== EXERCISE DETAILS ==
What is needed is an exact copy of every entry.

== MATERIAL FOR THE TASK ==
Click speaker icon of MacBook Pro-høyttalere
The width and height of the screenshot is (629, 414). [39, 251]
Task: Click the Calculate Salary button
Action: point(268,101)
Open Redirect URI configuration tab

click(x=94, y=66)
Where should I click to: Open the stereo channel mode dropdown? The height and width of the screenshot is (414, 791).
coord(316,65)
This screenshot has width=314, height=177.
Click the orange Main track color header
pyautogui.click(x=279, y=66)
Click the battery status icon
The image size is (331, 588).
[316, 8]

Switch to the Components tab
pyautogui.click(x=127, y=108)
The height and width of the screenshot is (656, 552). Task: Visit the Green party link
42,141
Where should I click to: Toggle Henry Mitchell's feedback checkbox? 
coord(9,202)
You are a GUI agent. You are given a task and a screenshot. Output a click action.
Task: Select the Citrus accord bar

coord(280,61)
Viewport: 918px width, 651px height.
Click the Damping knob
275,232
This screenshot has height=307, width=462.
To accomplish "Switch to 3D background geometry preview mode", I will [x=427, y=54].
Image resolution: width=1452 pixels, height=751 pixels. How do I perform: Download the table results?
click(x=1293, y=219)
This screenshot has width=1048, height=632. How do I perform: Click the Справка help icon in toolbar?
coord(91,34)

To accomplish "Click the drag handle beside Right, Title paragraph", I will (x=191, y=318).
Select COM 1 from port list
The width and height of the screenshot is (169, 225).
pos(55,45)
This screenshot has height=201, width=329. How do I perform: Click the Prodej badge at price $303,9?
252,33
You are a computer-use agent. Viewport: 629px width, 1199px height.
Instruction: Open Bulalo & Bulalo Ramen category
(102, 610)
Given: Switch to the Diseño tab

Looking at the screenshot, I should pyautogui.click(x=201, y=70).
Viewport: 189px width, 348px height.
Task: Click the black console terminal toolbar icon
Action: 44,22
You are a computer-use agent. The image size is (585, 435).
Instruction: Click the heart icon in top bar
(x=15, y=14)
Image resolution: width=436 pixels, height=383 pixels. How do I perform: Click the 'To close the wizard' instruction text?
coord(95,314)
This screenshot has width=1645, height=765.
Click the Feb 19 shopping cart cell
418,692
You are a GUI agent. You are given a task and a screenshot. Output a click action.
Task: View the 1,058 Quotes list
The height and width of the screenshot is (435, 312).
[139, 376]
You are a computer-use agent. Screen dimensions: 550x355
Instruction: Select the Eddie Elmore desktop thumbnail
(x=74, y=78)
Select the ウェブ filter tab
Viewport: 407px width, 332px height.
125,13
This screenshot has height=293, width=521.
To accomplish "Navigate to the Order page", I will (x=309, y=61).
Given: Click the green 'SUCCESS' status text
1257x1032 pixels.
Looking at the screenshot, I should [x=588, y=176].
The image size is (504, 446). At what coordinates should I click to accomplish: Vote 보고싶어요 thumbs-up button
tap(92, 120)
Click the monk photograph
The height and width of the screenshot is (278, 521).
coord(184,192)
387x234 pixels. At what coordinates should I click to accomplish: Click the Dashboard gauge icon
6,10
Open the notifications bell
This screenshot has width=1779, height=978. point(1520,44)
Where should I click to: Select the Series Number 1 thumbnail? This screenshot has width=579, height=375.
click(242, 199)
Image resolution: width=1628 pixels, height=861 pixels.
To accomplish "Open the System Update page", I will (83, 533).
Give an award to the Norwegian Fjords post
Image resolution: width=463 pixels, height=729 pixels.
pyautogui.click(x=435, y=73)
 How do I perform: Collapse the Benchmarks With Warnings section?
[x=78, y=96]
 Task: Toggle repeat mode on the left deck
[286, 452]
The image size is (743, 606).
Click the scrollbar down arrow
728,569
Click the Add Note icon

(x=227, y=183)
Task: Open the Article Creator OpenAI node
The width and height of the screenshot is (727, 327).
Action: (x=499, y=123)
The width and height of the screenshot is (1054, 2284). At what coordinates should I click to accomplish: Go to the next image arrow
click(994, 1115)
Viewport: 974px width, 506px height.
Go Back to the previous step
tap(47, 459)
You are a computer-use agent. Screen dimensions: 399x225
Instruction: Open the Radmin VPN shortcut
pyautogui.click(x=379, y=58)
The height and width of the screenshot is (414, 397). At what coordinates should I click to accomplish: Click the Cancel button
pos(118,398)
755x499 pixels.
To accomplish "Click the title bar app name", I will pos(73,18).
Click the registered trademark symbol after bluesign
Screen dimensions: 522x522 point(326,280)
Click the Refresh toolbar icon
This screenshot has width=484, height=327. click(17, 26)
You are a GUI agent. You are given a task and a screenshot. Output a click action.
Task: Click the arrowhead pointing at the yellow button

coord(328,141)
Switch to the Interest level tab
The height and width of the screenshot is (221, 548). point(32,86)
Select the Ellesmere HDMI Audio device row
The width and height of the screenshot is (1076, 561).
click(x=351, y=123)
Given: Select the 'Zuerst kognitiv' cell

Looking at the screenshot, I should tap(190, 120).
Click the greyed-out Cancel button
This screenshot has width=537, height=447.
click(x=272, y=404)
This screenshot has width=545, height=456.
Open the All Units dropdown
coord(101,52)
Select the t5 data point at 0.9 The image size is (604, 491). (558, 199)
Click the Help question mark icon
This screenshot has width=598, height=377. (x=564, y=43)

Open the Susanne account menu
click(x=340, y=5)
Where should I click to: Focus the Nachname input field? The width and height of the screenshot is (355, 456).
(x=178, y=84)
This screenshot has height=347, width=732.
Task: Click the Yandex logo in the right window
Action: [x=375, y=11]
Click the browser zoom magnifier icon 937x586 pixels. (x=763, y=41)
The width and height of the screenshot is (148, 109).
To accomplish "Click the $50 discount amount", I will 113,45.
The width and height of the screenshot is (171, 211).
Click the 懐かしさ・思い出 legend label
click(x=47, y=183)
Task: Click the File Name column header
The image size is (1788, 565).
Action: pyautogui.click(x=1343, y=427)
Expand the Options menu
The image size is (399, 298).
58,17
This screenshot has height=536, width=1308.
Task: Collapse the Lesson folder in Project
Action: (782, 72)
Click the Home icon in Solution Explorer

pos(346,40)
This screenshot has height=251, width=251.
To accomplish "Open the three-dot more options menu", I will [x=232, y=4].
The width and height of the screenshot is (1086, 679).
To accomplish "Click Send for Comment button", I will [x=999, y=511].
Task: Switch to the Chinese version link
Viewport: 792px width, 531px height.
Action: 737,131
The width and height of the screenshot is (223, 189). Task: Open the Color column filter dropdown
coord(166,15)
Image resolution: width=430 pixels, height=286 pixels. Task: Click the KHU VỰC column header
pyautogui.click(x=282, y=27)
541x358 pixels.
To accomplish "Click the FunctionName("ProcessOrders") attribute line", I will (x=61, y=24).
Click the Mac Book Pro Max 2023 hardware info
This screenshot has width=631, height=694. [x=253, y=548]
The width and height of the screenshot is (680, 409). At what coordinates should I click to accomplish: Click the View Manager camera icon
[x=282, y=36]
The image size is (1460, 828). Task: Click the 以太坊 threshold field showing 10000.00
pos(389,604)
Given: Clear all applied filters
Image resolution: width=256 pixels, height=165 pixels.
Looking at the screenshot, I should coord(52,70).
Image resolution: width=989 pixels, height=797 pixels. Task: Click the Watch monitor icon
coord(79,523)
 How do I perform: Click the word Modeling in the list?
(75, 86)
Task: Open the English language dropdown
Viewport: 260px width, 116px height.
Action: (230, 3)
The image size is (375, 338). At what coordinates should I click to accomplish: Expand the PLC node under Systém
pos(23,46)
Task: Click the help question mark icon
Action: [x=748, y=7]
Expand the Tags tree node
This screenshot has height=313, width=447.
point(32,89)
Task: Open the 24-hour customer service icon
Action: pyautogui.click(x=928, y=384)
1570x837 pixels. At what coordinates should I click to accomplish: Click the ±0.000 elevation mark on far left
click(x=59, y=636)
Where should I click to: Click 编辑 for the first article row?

== RESPONSE TO THE TASK ==
Click speaker icon of MacBook Pro-høyttalere
The width and height of the screenshot is (629, 414). [39, 251]
Task: Click the Calculate Salary button
Action: point(268,101)
Open Redirect URI configuration tab

click(x=94, y=66)
Where should I click to: Open the stereo channel mode dropdown? The height and width of the screenshot is (414, 791).
coord(316,65)
This screenshot has width=314, height=177.
Click the orange Main track color header
pyautogui.click(x=279, y=66)
Click the battery status icon
The image size is (331, 588).
[316, 8]

Switch to the Components tab
pyautogui.click(x=127, y=108)
The height and width of the screenshot is (656, 552). Task: Visit the Green party link
42,141
Where should I click to: Toggle Henry Mitchell's feedback checkbox? 
coord(9,202)
You are a GUI agent. You are given a task and a screenshot. Output a click action.
Task: Select the Citrus accord bar

coord(280,61)
Viewport: 918px width, 651px height.
Click the Damping knob
275,232
This screenshot has height=307, width=462.
To accomplish "Switch to 3D background geometry preview mode", I will [x=427, y=54].
Image resolution: width=1452 pixels, height=751 pixels. How do I perform: Download the table results?
click(x=1293, y=219)
This screenshot has width=1048, height=632. How do I perform: Click the Справка help icon in toolbar?
coord(91,34)

To accomplish "Click the drag handle beside Right, Title paragraph", I will (x=191, y=318).
Select COM 1 from port list
The width and height of the screenshot is (169, 225).
pos(55,45)
This screenshot has height=201, width=329. How do I perform: Click the Prodej badge at price $303,9?
252,33
You are a computer-use agent. Viewport: 629px width, 1199px height.
Instruction: Open Bulalo & Bulalo Ramen category
(102, 610)
Given: Switch to the Diseño tab

Looking at the screenshot, I should pyautogui.click(x=201, y=70).
Viewport: 189px width, 348px height.
Task: Click the black console terminal toolbar icon
Action: 44,22
You are a computer-use agent. The image size is (585, 435).
Instruction: Click the heart icon in top bar
(x=15, y=14)
Image resolution: width=436 pixels, height=383 pixels. How do I perform: Click the 'To close the wizard' instruction text?
coord(95,314)
This screenshot has width=1645, height=765.
Click the Feb 19 shopping cart cell
418,692
You are a GUI agent. You are given a task and a screenshot. Output a click action.
Task: View the 1,058 Quotes list
The height and width of the screenshot is (435, 312).
[139, 376]
You are a computer-use agent. Screen dimensions: 550x355
Instruction: Select the Eddie Elmore desktop thumbnail
(x=74, y=78)
Select the ウェブ filter tab
Viewport: 407px width, 332px height.
125,13
This screenshot has height=293, width=521.
To accomplish "Navigate to the Order page", I will (x=309, y=61).
Given: Click the green 'SUCCESS' status text
1257x1032 pixels.
Looking at the screenshot, I should [x=588, y=176].
The image size is (504, 446). At what coordinates should I click to accomplish: Vote 보고싶어요 thumbs-up button
tap(92, 120)
Click the monk photograph
The height and width of the screenshot is (278, 521).
coord(184,192)
387x234 pixels. At what coordinates should I click to accomplish: Click the Dashboard gauge icon
6,10
Open the notifications bell
This screenshot has width=1779, height=978. point(1520,44)
Where should I click to: Select the Series Number 1 thumbnail? This screenshot has width=579, height=375.
click(242, 199)
Image resolution: width=1628 pixels, height=861 pixels.
To accomplish "Open the System Update page", I will (83, 533).
Give an award to the Norwegian Fjords post
Image resolution: width=463 pixels, height=729 pixels.
pyautogui.click(x=435, y=73)
 How do I perform: Collapse the Benchmarks With Warnings section?
[x=78, y=96]
 Task: Toggle repeat mode on the left deck
[286, 452]
The image size is (743, 606).
Click the scrollbar down arrow
728,569
Click the Add Note icon

(x=227, y=183)
Task: Open the Article Creator OpenAI node
The width and height of the screenshot is (727, 327).
Action: (x=499, y=123)
The width and height of the screenshot is (1054, 2284). At what coordinates should I click to accomplish: Go to the next image arrow
click(994, 1115)
Viewport: 974px width, 506px height.
Go Back to the previous step
tap(47, 459)
You are a computer-use agent. Screen dimensions: 399x225
Instruction: Open the Radmin VPN shortcut
pyautogui.click(x=379, y=58)
The height and width of the screenshot is (414, 397). At what coordinates should I click to accomplish: Click the Cancel button
pos(118,398)
755x499 pixels.
To accomplish "Click the title bar app name", I will pos(73,18).
Click the registered trademark symbol after bluesign
Screen dimensions: 522x522 point(326,280)
Click the Refresh toolbar icon
This screenshot has width=484, height=327. click(17, 26)
You are a GUI agent. You are given a task and a screenshot. Output a click action.
Task: Click the arrowhead pointing at the yellow button

coord(328,141)
Switch to the Interest level tab
The height and width of the screenshot is (221, 548). point(32,86)
Select the Ellesmere HDMI Audio device row
The width and height of the screenshot is (1076, 561).
click(x=351, y=123)
Given: Select the 'Zuerst kognitiv' cell

Looking at the screenshot, I should tap(190, 120).
Click the greyed-out Cancel button
This screenshot has width=537, height=447.
click(x=272, y=404)
This screenshot has width=545, height=456.
Open the All Units dropdown
coord(101,52)
Select the t5 data point at 0.9 The image size is (604, 491). (558, 199)
Click the Help question mark icon
This screenshot has width=598, height=377. (x=564, y=43)

Open the Susanne account menu
click(x=340, y=5)
Where should I click to: Focus the Nachname input field? The width and height of the screenshot is (355, 456).
(x=178, y=84)
This screenshot has height=347, width=732.
Task: Click the Yandex logo in the right window
Action: [x=375, y=11]
Click the browser zoom magnifier icon 937x586 pixels. (x=763, y=41)
The width and height of the screenshot is (148, 109).
To accomplish "Click the $50 discount amount", I will 113,45.
The width and height of the screenshot is (171, 211).
Click the 懐かしさ・思い出 legend label
click(x=47, y=183)
Task: Click the File Name column header
The image size is (1788, 565).
Action: pyautogui.click(x=1343, y=427)
Expand the Options menu
The image size is (399, 298).
58,17
This screenshot has height=536, width=1308.
Task: Collapse the Lesson folder in Project
Action: (782, 72)
Click the Home icon in Solution Explorer

pos(346,40)
This screenshot has height=251, width=251.
To accomplish "Open the three-dot more options menu", I will [x=232, y=4].
The width and height of the screenshot is (1086, 679).
To accomplish "Click Send for Comment button", I will [x=999, y=511].
Task: Switch to the Chinese version link
Viewport: 792px width, 531px height.
Action: 737,131
The width and height of the screenshot is (223, 189). Task: Open the Color column filter dropdown
coord(166,15)
Image resolution: width=430 pixels, height=286 pixels. Task: Click the KHU VỰC column header
pyautogui.click(x=282, y=27)
541x358 pixels.
To accomplish "Click the FunctionName("ProcessOrders") attribute line", I will (x=61, y=24).
Click the Mac Book Pro Max 2023 hardware info
This screenshot has width=631, height=694. [x=253, y=548]
The width and height of the screenshot is (680, 409). At what coordinates should I click to accomplish: Click the View Manager camera icon
[x=282, y=36]
The image size is (1460, 828). Task: Click the 以太坊 threshold field showing 10000.00
pos(389,604)
Given: Clear all applied filters
Image resolution: width=256 pixels, height=165 pixels.
Looking at the screenshot, I should coord(52,70).
Image resolution: width=989 pixels, height=797 pixels. Task: Click the Watch monitor icon
coord(79,523)
 How do I perform: Click the word Modeling in the list?
(75, 86)
Task: Open the English language dropdown
Viewport: 260px width, 116px height.
Action: (230, 3)
The image size is (375, 338). At what coordinates should I click to accomplish: Expand the PLC node under Systém
pos(23,46)
Task: Click the help question mark icon
Action: [x=748, y=7]
Expand the Tags tree node
This screenshot has height=313, width=447.
point(32,89)
Task: Open the 24-hour customer service icon
Action: pyautogui.click(x=928, y=384)
1570x837 pixels. At what coordinates should I click to accomplish: Click the ±0.000 elevation mark on far left
click(x=59, y=636)
Where should I click to: Click 编辑 for the first article row?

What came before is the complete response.